JJames and Anne played at Watermelon Wednesday last year. I rarely have the same artists two year in a row, but I am making an exception for these two. They are consummate vocal and instrumental artists, and their engaging style is a perfect match for the intimacy of the West Whately chapel. Plan on a thoroughly enjoyable and entertaining evening.
Background on James and Anne
It’s true: opposites attract. James Hill, “possibly the best ukulele player in the world” (Waikato Times), grew up playing folk, jazz and blues on his ukulele. Anne Janelle, “a cellist of true beauty” (Ottawa Citizen), played only classical music on her cello. But the pair’s differences became their greatest asset: the uke is high, the cello is low; the uke plays short notes, the cello long bow strokes; the uke is all about strumming while the cello radiates melody.
In 2009, James and Anne released True Love Don’t Weep, an album of duets that garnered a Canadian Folk Music Award for Traditional Album of the Year. A mixture of traditional tunes with “fresh vitality” (Country Music People) and original songs, True Love Don’t Weep showcased the duo’s ability “to capture the soul of a song” (Folk World).
Since True Love Don’t Weep, James and Anne have released two solo albums each (James’ Man with a Love Song and The Old Silo; Anne’s Beauty Remains and So Long at the Fair) and toured in over 15 countries, making their mark not only as accomplished instrumentalists but also as some of the finest songwriters of their generation. Together, they conjure a sound that is intricate, enchanting and engaging: “a crystal clear sound filled with warmth” (Bob Mersereau, CBC Radio).
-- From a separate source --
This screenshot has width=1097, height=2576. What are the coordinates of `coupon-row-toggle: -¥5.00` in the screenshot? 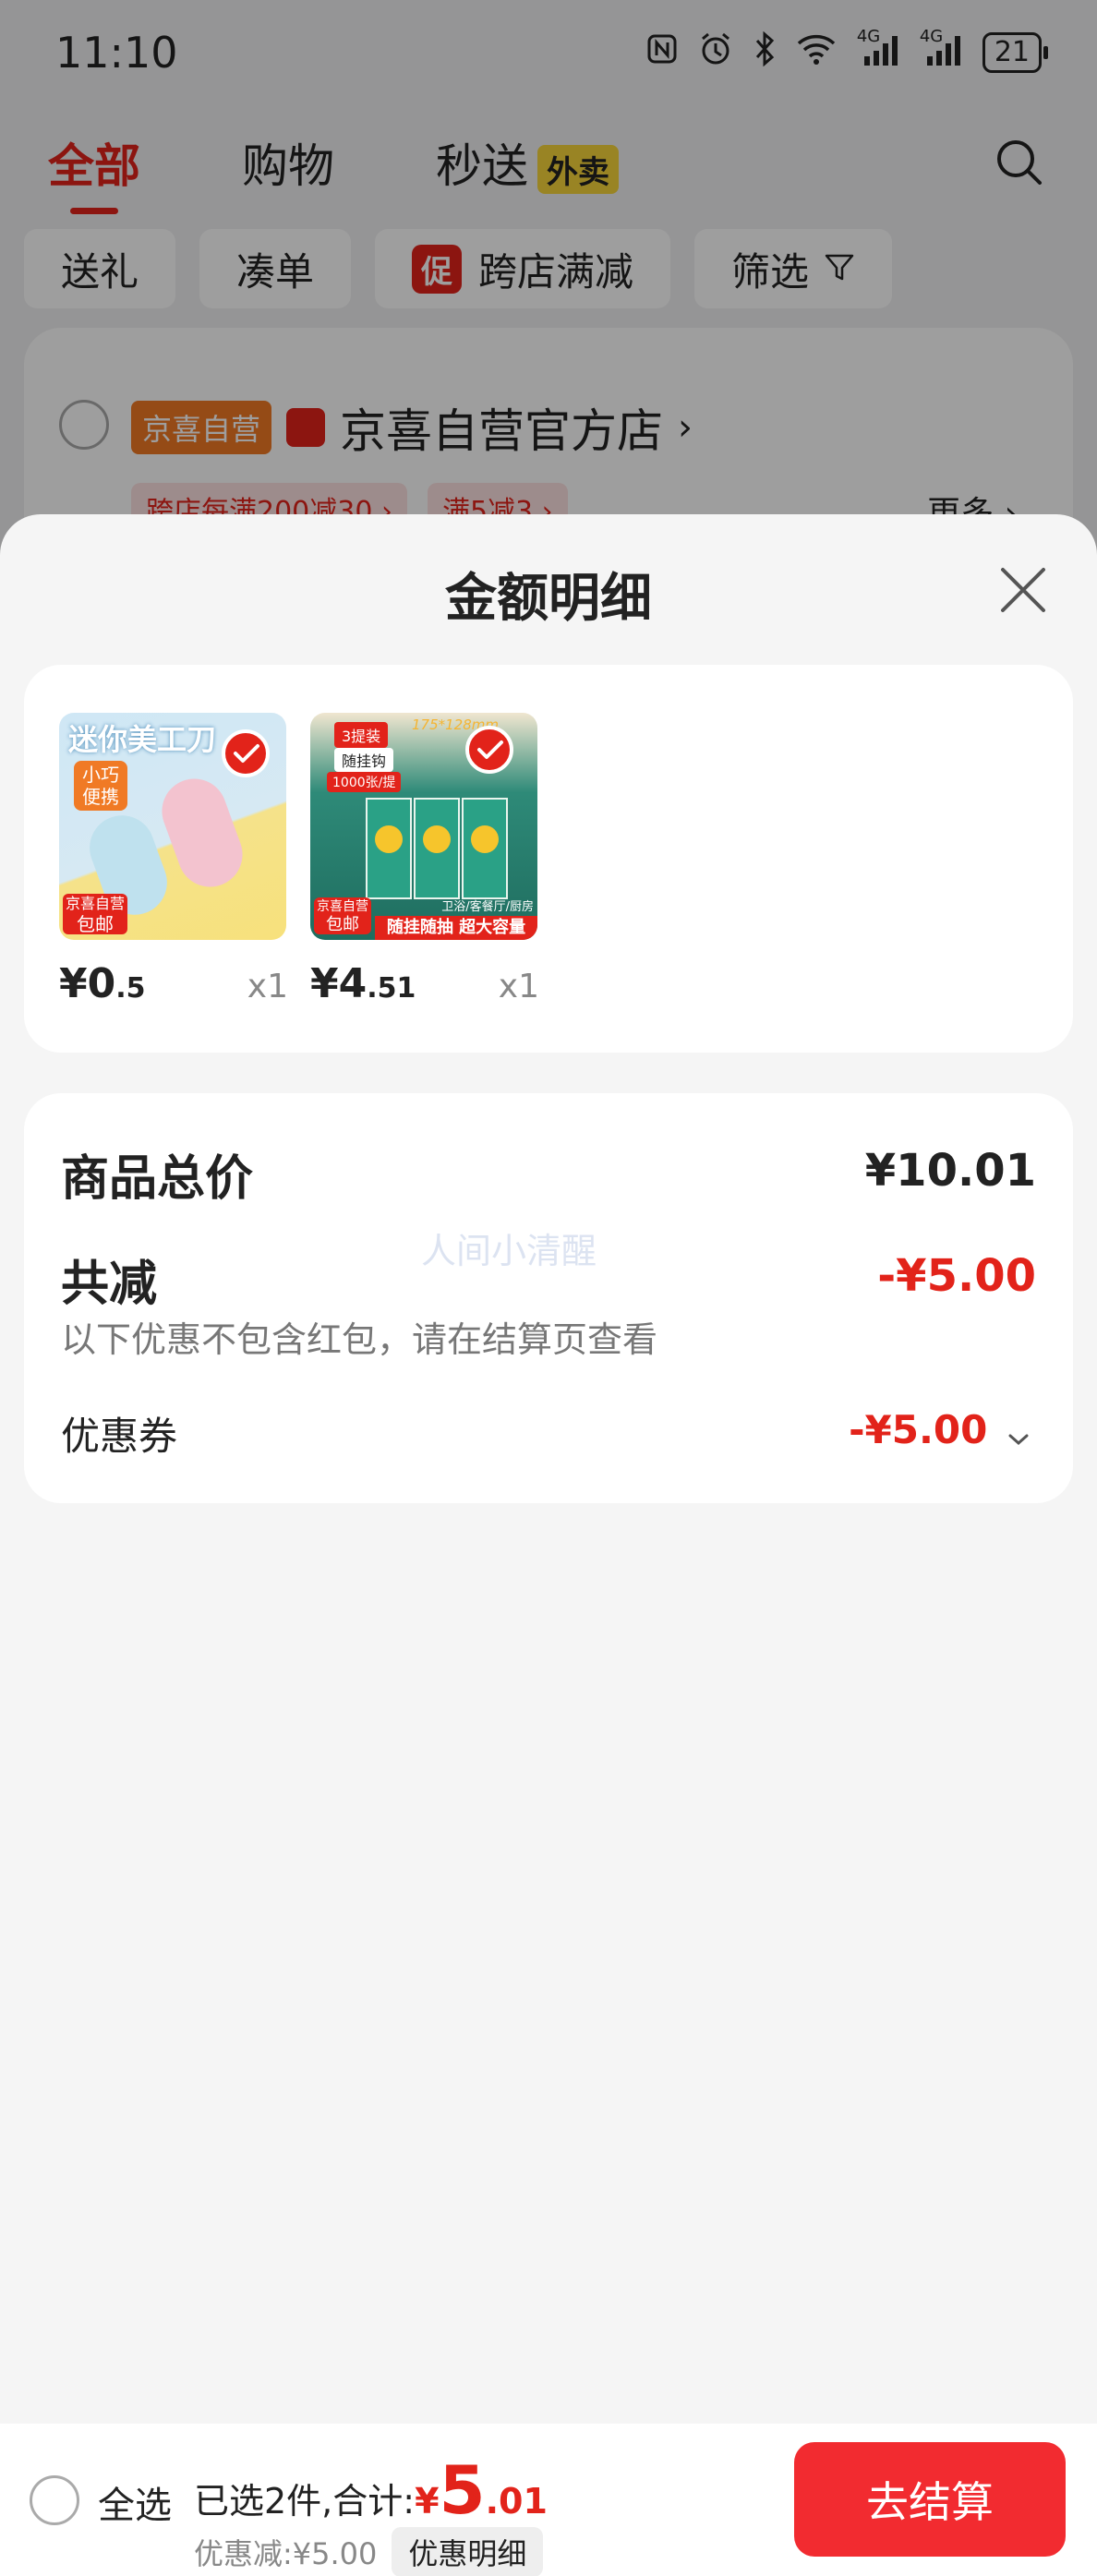 It's located at (939, 1431).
In concert, James is “a dazzling live performer with a genial, low-key sense of humour” (Edmonton Journal) and Anne brings her “gorgeous syrupy voice” (Acoustic Magazine) to songs that are “inventive, entertaining, beautifully written and brilliantly performed” (R2 Magazine).
In short, a night out with James Hill & Anne Janelle is “the perfect evening of tunes, stories and musical virtuosity” (Wellington Dominion-Post).